The situation would be different if the host opened a door with no prize behind it completely at random, including your door in their options. But the host won’t ever open your door, regardless of where the prize is. So all they’re doing is distilling both other options into one option, which has no impact on your door’s probability at all.

Since you would know this, you have a two-thirds chance of winning if you switched. If you had amnesia, you’d have a 50/50 chance of winning regardless of what you picked, but there’s still a two-thirds chance that it’s behind the door you originally picked – you just don’t know that any more, so your choice is random. Even if there’s a 99% chance of the prize being behind one door and a 1% chance of it being behind the other, or if the game was rigged and it was guaranteed to be behind one door, you’d still have a 50% chance of being correct if you didn’t know this and chose at random.

The mere act of making the new choice is, agreeably, a 50/50 choice. Why does that require a switch?
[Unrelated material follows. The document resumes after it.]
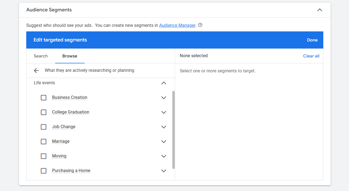Switch to the Search tab

41,56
Imagine, for example, you choose door #2. The host opens door #1 to reveal a goat. Suddenly, a loose light falls on your head and you get knocked out. When you wake up, you have short term amnesia and can’t remember which door you chose in the first round (besides the obvious fact that it was not door #1).
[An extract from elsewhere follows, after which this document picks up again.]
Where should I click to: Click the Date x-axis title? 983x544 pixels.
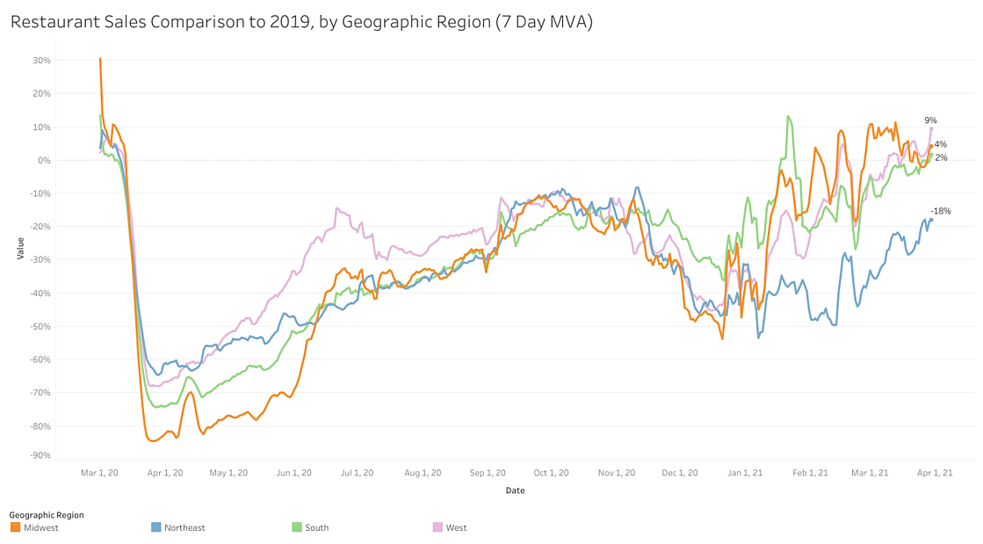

That is to say, you forget the initial choice entirely and now, in choosing between door #2 and door #3, you happen to choose door #2. It’s not a choice to “stay” because both options are on the table; it’s making an entirely new choice (seemingly to you with amnesia) and choosing door #2.

With that logic in mind, what if you didn’t get amnesia? What if you merely set aside the previous decision, and create a whole new choice between door #2 and 3, and you choose #2 yet again? How is that different? Switching is unnecessary.

The point of a conditional probability problem, which was ignored by both Marilyn vos Savant and those who criticised her, is to assign initial probabilities to all of the possibilities, and removing what is inconsistent with what is observed. In this problem, that means (1A) 1/6, (1B) 1/6, (2) 1/3, and (3) 1/3. When the host opens a door, two of these case are eliminated, leaving either (1A) and (3), or (1B) and (2).

Either way, there was a 1/6 chance of reaching the current state with the car behind #1, and a 1/3 chance if a goat is behind #1. You multiply these by 2 to make the sum of all possibilities are up to 1, making it a 2/3 chance that switching wins. And if the split between (1A) and (1B) is not even, the answer is not 2/3. What the above solution calculates, is the chance of winning if you must decide to switch before the host opens a door. And that’s a different problem.

Marilyn vos Savant has never provided an actual solution. Her first column was just a different way to use intuition (“If there were 1,000 doors, and the host opened 998, you’d switch pretty quick”). I won’t defend the answer provided by many (but not all, or as many as she implied) with PhDs, but they were right to call her out on this.